▶ _YOUR INSTRUCTIONS_: Word for word, set down every line of the entries below from the line with "Toggle the live" to the line with "Given: Open the SketchBook tile", including both, and no other line.

[Dataset entries]
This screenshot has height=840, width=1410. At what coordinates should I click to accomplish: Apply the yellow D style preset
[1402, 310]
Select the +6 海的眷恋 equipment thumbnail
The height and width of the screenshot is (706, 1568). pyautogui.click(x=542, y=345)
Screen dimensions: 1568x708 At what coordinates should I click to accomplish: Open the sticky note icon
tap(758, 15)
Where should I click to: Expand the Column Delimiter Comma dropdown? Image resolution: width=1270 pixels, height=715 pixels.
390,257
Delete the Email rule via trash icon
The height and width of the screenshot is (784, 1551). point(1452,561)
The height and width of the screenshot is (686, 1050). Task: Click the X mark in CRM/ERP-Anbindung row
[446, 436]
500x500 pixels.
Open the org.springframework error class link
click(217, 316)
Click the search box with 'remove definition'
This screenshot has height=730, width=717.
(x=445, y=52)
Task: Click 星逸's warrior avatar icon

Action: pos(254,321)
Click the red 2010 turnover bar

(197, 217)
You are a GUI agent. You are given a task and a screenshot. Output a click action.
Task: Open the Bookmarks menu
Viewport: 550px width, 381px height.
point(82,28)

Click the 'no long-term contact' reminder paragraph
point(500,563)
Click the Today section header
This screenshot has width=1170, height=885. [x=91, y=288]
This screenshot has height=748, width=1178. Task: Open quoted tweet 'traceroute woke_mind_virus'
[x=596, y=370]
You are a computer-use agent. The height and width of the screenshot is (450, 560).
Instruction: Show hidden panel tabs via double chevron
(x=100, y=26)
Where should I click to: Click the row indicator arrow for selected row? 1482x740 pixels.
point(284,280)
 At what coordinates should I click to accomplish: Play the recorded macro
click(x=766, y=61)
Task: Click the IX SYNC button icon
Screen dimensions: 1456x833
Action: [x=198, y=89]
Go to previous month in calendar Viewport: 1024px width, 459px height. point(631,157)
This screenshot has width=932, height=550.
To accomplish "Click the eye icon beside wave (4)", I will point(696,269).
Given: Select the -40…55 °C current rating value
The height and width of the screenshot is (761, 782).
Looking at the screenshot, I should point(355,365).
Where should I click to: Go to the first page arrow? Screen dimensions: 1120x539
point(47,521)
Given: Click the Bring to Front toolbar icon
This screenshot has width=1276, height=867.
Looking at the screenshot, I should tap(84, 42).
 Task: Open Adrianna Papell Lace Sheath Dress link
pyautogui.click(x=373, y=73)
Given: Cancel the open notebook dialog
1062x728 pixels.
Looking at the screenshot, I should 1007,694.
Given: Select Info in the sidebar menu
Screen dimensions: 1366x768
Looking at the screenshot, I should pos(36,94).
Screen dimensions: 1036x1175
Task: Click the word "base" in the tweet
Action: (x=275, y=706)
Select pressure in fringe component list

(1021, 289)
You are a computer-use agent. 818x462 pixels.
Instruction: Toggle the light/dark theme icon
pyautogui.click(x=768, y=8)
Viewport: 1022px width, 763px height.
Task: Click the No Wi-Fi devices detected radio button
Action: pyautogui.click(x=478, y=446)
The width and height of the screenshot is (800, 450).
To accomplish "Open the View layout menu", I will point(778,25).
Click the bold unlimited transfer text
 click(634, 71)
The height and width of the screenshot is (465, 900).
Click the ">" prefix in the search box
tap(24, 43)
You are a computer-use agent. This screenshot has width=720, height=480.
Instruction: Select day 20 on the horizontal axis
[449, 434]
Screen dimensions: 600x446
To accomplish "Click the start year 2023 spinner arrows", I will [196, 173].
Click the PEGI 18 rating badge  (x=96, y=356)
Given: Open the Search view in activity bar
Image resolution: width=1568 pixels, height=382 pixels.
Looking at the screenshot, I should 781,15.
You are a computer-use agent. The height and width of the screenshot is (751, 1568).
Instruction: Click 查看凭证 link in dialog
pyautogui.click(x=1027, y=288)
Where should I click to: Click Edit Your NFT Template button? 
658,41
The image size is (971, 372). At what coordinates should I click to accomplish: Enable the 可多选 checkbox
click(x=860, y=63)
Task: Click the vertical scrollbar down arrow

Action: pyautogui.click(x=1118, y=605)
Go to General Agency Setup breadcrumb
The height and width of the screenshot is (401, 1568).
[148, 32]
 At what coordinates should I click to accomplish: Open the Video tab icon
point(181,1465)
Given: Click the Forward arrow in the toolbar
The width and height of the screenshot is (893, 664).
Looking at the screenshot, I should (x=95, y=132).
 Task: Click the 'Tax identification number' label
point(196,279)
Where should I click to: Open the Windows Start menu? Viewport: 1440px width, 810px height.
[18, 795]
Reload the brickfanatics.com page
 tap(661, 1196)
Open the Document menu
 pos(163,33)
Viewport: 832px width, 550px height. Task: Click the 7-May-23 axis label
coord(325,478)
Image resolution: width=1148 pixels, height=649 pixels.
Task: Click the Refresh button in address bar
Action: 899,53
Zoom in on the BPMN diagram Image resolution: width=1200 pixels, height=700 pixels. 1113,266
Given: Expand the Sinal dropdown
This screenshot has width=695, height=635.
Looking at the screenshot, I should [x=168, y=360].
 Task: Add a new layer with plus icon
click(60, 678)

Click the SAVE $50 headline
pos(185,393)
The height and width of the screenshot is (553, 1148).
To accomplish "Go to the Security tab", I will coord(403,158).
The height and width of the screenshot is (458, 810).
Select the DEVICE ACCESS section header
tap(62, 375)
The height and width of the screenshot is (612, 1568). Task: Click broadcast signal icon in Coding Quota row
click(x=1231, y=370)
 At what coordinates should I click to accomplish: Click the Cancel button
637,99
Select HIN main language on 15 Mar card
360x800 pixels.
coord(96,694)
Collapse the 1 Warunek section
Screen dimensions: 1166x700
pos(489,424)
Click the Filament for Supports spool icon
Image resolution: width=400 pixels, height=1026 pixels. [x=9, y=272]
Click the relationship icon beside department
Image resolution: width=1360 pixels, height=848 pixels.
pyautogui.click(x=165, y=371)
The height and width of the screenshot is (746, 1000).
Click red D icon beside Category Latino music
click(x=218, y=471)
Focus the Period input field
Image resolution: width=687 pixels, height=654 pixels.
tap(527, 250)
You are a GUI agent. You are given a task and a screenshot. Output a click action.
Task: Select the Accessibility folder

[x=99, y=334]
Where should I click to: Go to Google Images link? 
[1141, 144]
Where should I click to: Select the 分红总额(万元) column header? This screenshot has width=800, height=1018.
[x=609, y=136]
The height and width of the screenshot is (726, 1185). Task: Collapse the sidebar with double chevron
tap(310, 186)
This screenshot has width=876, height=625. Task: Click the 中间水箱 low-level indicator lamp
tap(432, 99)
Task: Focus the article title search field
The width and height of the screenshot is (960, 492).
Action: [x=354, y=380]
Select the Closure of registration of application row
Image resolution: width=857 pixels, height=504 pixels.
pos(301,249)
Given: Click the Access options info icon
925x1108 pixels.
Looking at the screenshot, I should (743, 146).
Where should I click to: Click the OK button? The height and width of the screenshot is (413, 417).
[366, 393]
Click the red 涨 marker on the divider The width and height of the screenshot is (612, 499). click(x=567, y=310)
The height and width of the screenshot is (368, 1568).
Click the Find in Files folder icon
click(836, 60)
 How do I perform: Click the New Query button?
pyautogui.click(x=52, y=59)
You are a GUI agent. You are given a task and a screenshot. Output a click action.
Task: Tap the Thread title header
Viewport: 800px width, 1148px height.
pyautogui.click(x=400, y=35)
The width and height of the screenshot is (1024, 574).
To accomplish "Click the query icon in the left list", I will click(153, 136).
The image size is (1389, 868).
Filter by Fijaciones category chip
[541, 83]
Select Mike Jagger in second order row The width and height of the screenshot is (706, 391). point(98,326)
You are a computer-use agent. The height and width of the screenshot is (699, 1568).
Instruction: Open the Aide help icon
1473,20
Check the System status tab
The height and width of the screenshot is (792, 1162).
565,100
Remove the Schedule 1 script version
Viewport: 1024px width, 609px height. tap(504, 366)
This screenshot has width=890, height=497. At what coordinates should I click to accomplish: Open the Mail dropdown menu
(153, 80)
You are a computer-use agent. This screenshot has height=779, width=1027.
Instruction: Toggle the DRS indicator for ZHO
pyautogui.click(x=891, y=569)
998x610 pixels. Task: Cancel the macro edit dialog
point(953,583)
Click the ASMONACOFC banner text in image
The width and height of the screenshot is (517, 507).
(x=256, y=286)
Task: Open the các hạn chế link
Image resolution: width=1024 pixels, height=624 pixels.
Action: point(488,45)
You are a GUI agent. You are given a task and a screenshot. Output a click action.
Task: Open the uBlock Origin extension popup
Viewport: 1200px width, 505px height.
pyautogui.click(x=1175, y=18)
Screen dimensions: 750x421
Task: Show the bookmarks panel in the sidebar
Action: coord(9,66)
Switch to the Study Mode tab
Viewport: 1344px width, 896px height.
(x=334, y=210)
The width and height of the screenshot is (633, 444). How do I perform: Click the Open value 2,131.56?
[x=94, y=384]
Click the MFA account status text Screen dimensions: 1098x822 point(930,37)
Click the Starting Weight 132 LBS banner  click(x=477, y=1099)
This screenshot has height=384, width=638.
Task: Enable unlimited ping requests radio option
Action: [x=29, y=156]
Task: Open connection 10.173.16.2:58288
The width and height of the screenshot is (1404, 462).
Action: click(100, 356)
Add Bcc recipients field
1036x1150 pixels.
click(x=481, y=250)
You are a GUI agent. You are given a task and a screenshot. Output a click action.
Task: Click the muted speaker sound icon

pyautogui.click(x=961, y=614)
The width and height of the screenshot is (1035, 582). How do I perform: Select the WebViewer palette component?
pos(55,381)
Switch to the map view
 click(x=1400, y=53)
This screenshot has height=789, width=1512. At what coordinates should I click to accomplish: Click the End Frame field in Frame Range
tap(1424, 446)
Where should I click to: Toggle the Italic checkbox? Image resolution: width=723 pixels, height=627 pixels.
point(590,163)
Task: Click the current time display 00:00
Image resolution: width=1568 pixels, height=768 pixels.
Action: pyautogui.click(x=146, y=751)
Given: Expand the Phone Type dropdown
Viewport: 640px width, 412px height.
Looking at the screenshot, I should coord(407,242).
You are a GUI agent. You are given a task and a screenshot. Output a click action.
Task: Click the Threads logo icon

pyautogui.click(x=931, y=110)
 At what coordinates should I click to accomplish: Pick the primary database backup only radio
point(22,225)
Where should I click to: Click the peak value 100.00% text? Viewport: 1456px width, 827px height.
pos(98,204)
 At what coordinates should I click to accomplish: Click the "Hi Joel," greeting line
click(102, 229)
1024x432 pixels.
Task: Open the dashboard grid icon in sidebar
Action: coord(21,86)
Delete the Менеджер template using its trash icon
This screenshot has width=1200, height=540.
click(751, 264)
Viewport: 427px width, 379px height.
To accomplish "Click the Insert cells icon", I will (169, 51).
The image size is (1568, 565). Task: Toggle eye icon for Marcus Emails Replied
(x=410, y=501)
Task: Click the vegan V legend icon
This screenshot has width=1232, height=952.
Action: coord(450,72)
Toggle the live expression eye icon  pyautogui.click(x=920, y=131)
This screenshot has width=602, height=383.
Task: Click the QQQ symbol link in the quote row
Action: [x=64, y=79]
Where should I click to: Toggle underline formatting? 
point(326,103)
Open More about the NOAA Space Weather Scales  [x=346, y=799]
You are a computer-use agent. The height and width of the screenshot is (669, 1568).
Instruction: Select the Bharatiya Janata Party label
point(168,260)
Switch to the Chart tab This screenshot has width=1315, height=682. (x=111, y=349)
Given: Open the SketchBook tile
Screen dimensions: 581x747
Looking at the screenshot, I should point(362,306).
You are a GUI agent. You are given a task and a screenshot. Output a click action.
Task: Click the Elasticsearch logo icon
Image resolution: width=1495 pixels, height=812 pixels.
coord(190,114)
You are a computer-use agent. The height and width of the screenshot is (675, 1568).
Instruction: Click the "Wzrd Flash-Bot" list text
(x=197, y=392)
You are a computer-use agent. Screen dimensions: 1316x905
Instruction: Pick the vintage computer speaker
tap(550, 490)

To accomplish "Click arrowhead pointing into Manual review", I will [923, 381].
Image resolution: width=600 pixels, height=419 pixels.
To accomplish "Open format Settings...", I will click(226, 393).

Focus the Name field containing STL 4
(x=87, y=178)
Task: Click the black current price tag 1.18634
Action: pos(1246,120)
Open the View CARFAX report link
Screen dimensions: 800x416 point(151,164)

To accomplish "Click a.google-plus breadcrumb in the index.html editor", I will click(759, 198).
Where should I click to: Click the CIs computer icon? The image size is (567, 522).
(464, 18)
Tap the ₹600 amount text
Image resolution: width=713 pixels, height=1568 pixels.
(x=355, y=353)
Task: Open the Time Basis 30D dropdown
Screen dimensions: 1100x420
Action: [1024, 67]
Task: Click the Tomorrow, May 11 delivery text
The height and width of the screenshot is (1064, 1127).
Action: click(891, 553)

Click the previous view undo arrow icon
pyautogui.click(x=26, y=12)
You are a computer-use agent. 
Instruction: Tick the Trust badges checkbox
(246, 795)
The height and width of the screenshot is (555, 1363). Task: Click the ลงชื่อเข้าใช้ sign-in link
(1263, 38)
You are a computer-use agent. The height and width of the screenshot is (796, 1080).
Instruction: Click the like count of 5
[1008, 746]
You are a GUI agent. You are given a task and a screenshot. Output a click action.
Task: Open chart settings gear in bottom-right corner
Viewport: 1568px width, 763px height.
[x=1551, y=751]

▶ _TASK ANSWER_:
Toggle the live expression eye icon  pyautogui.click(x=920, y=131)
This screenshot has width=602, height=383.
Task: Click the QQQ symbol link in the quote row
Action: [x=64, y=79]
Where should I click to: Toggle underline formatting? 
point(326,103)
Open More about the NOAA Space Weather Scales  [x=346, y=799]
You are a computer-use agent. The height and width of the screenshot is (669, 1568).
Instruction: Select the Bharatiya Janata Party label
point(168,260)
Switch to the Chart tab This screenshot has width=1315, height=682. (x=111, y=349)
Given: Open the SketchBook tile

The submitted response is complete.